Sampai-sampai orang-orang berpikir bahwa horor
identik dengan busuk. Padahal kalau dibikin dengan benar, film horror
adalah genre film yang paling mampu menghidupkan bisnis perfilman. Lihat
saja Thailand. Film-film horor luar biasa yang mereka bikin telah
diimpor banyak negara dan menjadikan bahasa Thailand menjadi bahasa
dunia. Bahkan pembantu saya pun sekarang bisa mengucapkan “sawatdee ka”.
Kemudian para petualang bisnis film ini masuk ke genre komedi yang
biasanya dibaluti dengan seks. Orang-orang ini sepertinya sama sekali
tidak punya sense of humor dan tidak kenal seks sama sekali karena film
yang mereka buat tidak lucu dan tidak bikin konak.
Situasi berulang kembali seperti awal 1990an. Para penonton awalnya
ingin tahu nonton film Indonesia karena judul dan gosip-gosip
pembuatannya. Tapi setelah mereka menonton filmnya, yang mereka lihat
adalah terapi penurunan I.Q. dan program peningkatan
tekanan darah. Bodoh dan menjengkelkan. Saat ini, sulit sekali untuk
meyakinkan banyak orang untuk menonton film Indonesia.
Di mana salahnya? Bukankah di luar negeri pasti juga banyak
orang-orang tanpa otak dan citarasa yang ingin masuk ke dunia film?

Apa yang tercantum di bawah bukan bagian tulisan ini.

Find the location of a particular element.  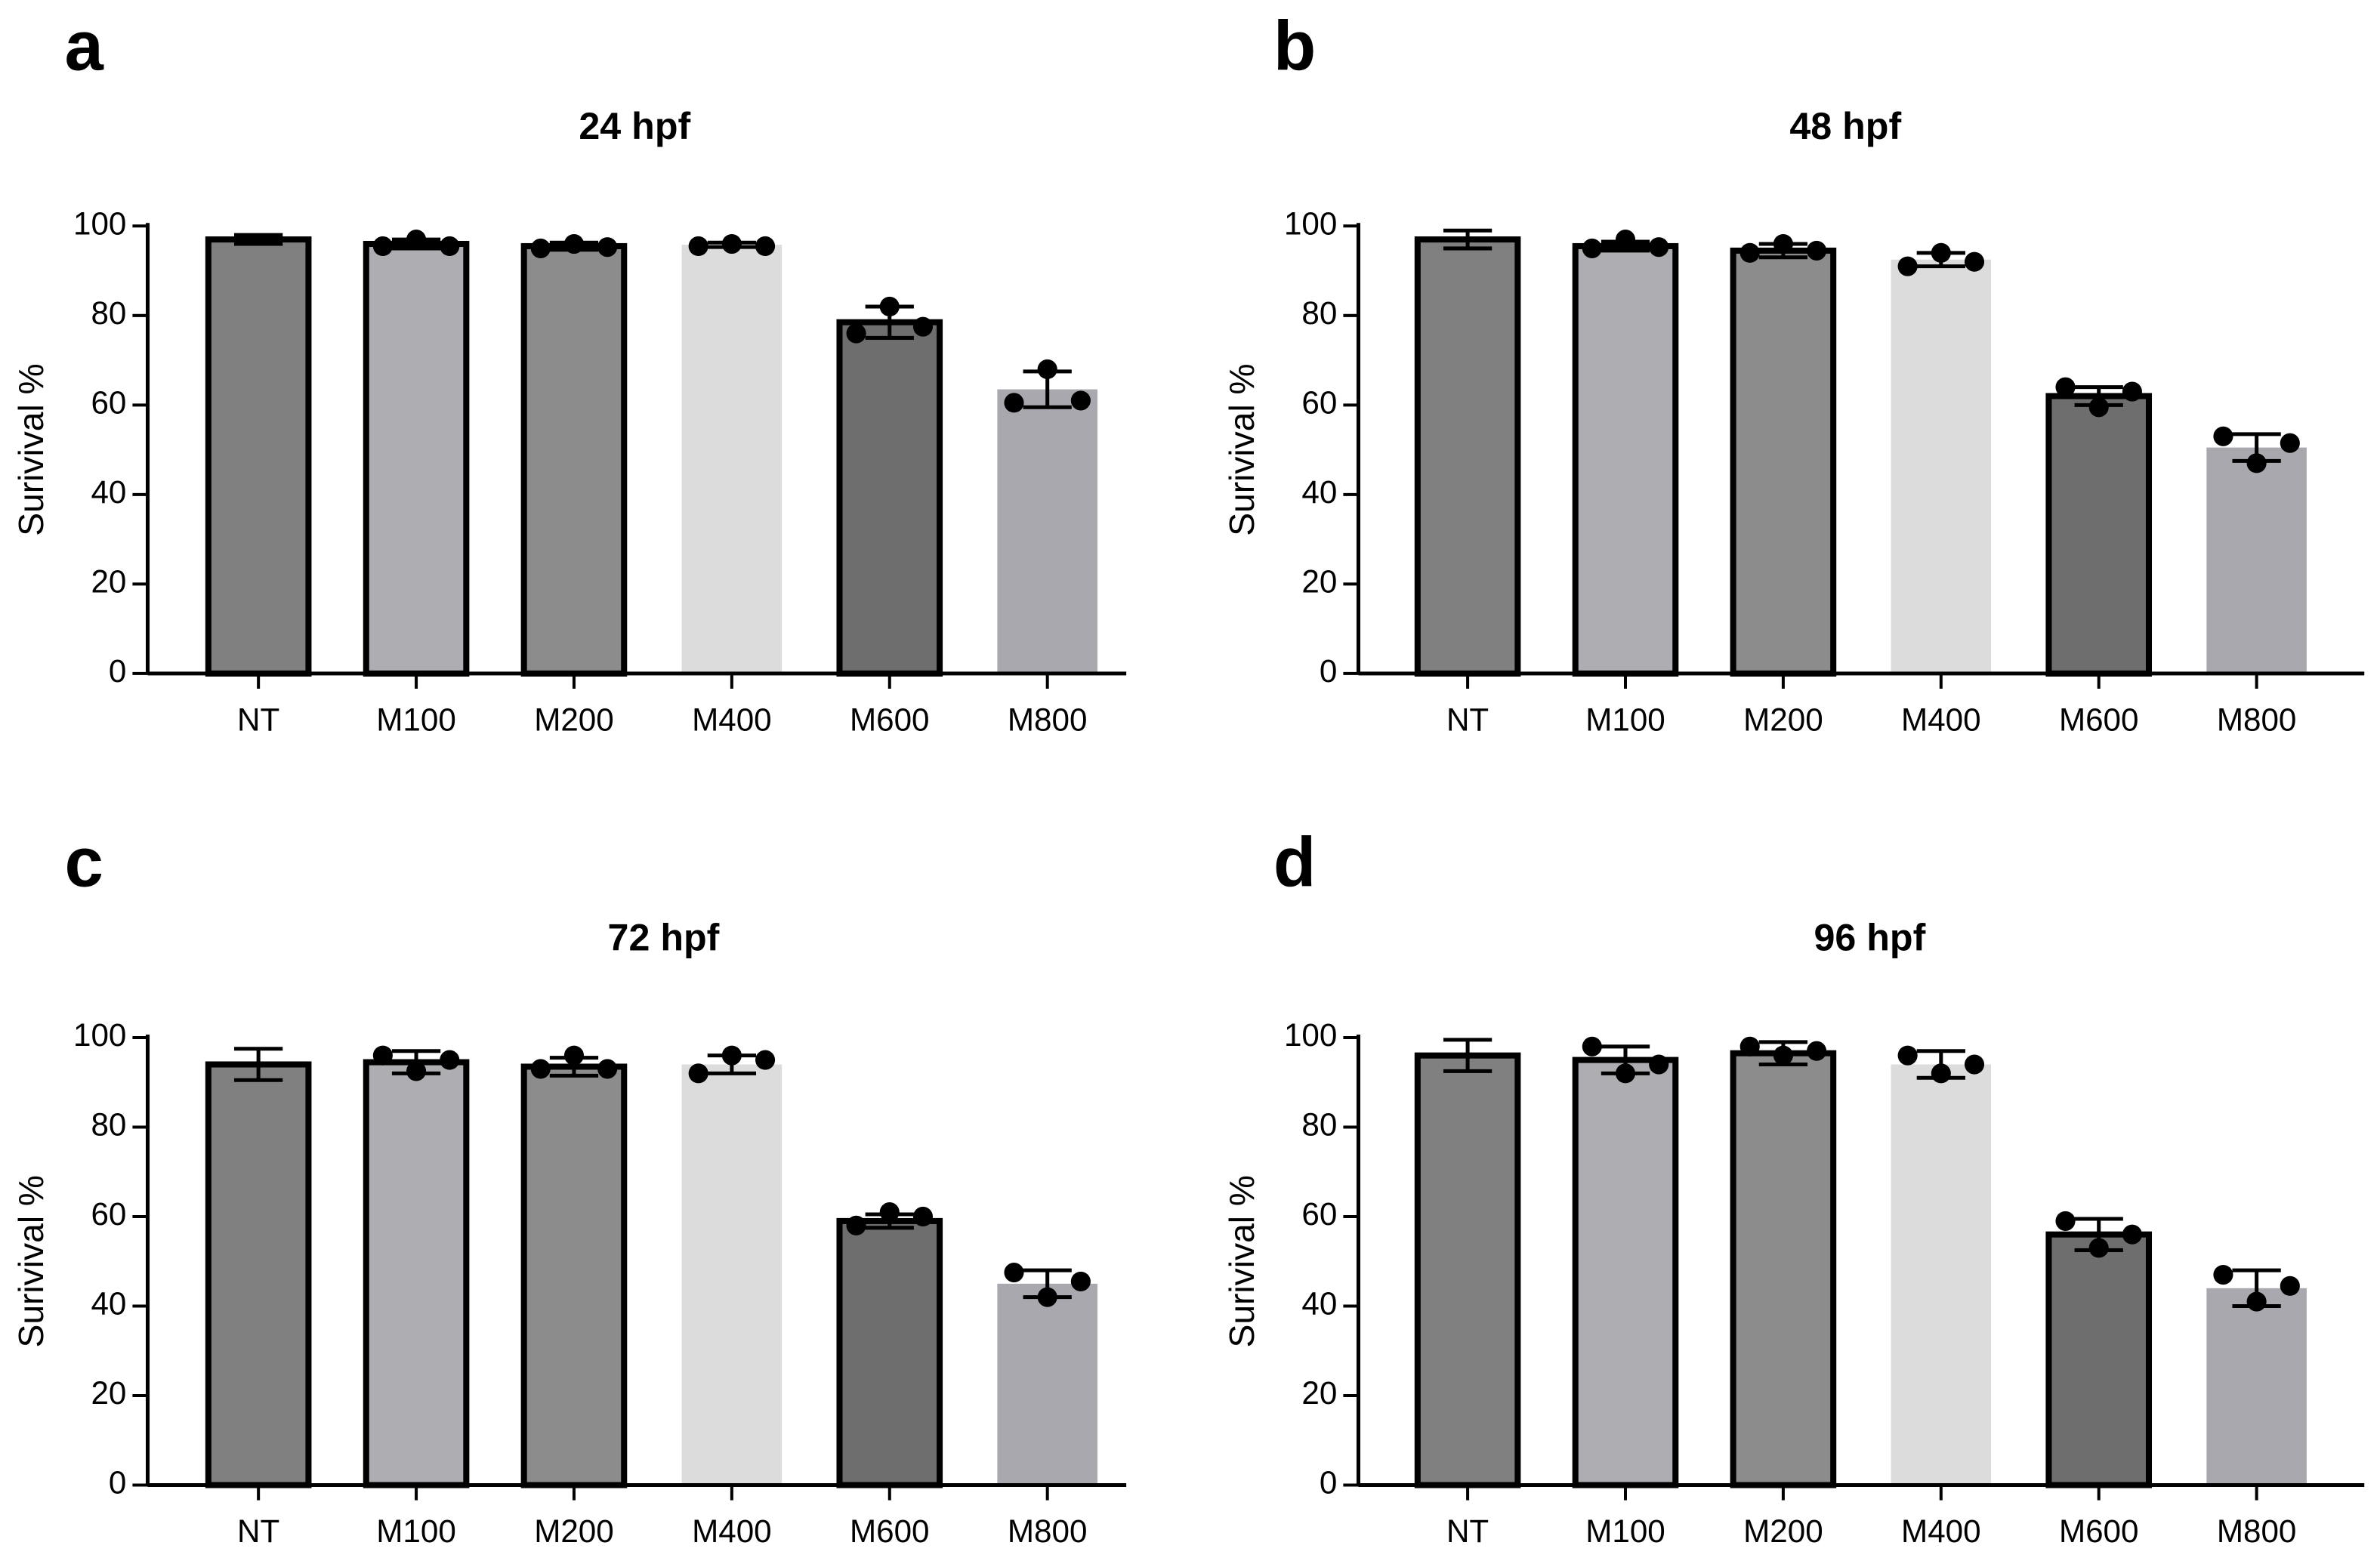

chart-title: 24 hpf is located at coordinates (634, 126).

Jawabannya adalah karena di Indonesia tidak dikenal sistem distribusi
film lokal.
Di luar negeri, setelah produser selesai membuat sebuah film, mereka
akan berusaha untuk menjual film itu ke distributor film yang kemudian
akan berusaha membuat deal dengan pemilik bioskop supaya film itu
ditayangkan. Para distributor ini bisa dilihat sebagai saringan film
yang akan ditayangakn di bioskop. Mereka hanya akan membeli film yang
mereka anggap layak untuk diputar di bioskop. Karena mereka biasanya
tidak ikut campur dalam pembuatannya, mereka tidak punya attachment atas
sebuah film sehingga lebih objektif.
Di Indonesia, setelah seorang produser selesai membuat sebuah film,
mereka sendiri yang akan mendatangi para pemilik bioskop dan melakukan
deal dengan pemilik bioskop supaya filmnya diputar. Dan setahu saya, 99%
film Indonesia yang dibuat pasti akan diputar di bioskop. Entah karena
apa pemilik bioskop selalu mau menerima film Indonesia untuk ditayangkan
di bioskopnya. Mungkin karena kedekatan personal.
Yang pasti, bioskop sekarang dipenuhi oleh sampah yang diproduksi
oleh orang-orang yang berpikir hanya karena mereka bisa menyewa kamera
digital dan ada aktor-aktor palsu yang bisa jalan dan buka mulut, mereka
tinggal point and shoot and voila! Mereka sudah jadi pembuat film.
Yang kasian adalah orang-orang yang memang punya bakat untuk berkarya
yang kehilangan kepercayaan masyarakat. Dan penonton tentunya.
Seharusnya di sebalah meja penjualan tiket juga da meja untuk minta uang
kembali.Kalau mereka ingin ikut program penurunan I.Q. dan peningkatan tekanan darah, mereka bisa nonton sinetron.